Frequency and Bandwidth Tunable Pulse Waveform Design for Carrier-Free THz Communications

Abstract

Carrier-free pulse-based waveforms are desired in terahertz (THz) communications, since pulse-based systems have simpler transceiver architectures than carrier-based systems. Nowadays, Gaussian pulses and higher time order derivative (HTOD) Gaussian pulses are commonly used in pulse-based communications. However, existing Gaussian pulses span a large consecutive spectrum, so the communication distance is constrained by those frequencies with high molecular absorption loss. HTOD Gaussian pulses can avoid the frequency band of molecular absorption peak by tuning its center frequency, but the center frequency cannot be adjusted continuously.

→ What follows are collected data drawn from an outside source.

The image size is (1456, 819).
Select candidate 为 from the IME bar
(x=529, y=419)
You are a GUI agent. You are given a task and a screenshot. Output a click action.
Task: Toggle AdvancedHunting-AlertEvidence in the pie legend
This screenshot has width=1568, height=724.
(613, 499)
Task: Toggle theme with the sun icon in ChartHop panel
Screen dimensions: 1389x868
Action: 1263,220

To resolve these issues, a pulse-based waveform with continuously tunable center frequencies and bandwidths is designed for carrier-free THz communications. More specifically, a Gaussian pulse is utilized as the basic pulse, and then the weighted sum of its high-order derivatives is used to generate waveforms with tunable frequencies and bandwidths according to the probability density function of Rice distribution. In this paper, such a pulse-based waveform is called frequency and bandwidth continuously tunable (FBCT) pulse. Moreover, with frequency and bandwidth tunability, FBCT pulse can support pulse division multiple access (PDMA) with tunable bandwidth, through which frequencies with high molecular absorption loss can be avoided. The basic mechanisms of multiple access based on FBCT pulse are analyzed. Numerical results demonstrate that FBCT pulse is significantly effective and flexible in supporting carrier-free THz communications.